By automating business processes and transitioning to more eco-friendly workflow solutions, companies can saves tens, hundreds, and millions of dollars this year, and every year. Paperless faxing and OCR (Optical Character Recognition) software allows organizations to reduce phone lines and data entry costs while eliminating costs of ink, paper, and associated labor costs.


4. Renewable Energy Sources

Cloud data centers are more frequently using renewable sources of energy instead of the standard power plants that produce high levels of dangerous emissions. Through the use of wind, solar, geothermal and hydro-powered energy sources, cloud data centers are keeping up the same amount of productivity but with significantly less impact on the environment. 


This shift is made possible by moving away from traditional on-site data centers when you transition to cloud computing you have more options. In the report from the same study mentioned earlier, Microsoft has claimed their goal is to achieve a 60% direct purchase of renewable energy resources in the next decade. By supporting these companies in their efforts to reduce their carbon footprints, we reduce our own at the same time and the whole earth benefits.   
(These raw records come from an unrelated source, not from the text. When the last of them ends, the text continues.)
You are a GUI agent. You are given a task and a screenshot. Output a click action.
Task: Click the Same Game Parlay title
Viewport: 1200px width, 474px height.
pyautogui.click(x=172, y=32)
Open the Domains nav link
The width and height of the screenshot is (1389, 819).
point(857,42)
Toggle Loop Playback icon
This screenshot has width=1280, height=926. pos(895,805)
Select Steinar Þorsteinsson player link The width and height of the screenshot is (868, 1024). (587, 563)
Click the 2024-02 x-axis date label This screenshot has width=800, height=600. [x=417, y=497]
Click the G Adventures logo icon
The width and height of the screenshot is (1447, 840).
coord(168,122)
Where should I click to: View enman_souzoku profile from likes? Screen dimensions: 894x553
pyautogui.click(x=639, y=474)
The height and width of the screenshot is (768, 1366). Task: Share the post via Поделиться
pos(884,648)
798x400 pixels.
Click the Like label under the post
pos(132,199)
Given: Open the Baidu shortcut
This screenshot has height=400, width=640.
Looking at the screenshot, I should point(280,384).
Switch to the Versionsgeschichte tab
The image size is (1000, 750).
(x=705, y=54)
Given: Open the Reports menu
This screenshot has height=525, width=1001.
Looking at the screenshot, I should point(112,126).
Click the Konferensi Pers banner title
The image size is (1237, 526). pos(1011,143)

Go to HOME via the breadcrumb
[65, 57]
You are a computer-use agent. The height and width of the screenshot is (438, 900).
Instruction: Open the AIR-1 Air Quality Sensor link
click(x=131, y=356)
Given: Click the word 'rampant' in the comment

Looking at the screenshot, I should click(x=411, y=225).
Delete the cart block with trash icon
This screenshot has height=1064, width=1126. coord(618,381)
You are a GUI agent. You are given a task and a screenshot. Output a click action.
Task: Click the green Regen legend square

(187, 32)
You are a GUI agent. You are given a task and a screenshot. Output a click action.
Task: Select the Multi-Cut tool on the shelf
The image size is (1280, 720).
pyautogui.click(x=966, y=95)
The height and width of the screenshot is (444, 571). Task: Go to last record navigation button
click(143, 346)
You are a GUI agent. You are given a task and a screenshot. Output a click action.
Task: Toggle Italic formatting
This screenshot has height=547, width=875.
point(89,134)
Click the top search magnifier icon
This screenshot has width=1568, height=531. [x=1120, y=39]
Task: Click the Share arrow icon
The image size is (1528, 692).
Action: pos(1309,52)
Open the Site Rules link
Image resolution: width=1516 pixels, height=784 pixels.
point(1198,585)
Earlier this month, Amazon announced three international projects for sustaining AWS' [Amazon Web Services’] global infrastructure. The additional wind turbine projects are set to deliver wind-generated energy, totaling 229 megawatts of power. In 2018, AWS hit the 50% mark on renewable energy for its global infrastructure.

Renewable energy sources

Microsoft is experimenting with making the ocean floor a hospitable environment for data centers. Project Natick, Microsoft's submarine data center experiment, is a solution for the land-based data centers that demand energy and time...The marine data center is powered by tidal energy.


Looking Ahead

We all want to do our part to protect and preserve our environment. Cloud computing is one of those multifaceted solutions that can save your IT team time and a lot of headaches by cutting out traditional data centers. When you are able to save your company money, make your team more productive, and help the earth by reducing your carbon footprint-- truly everybody wins!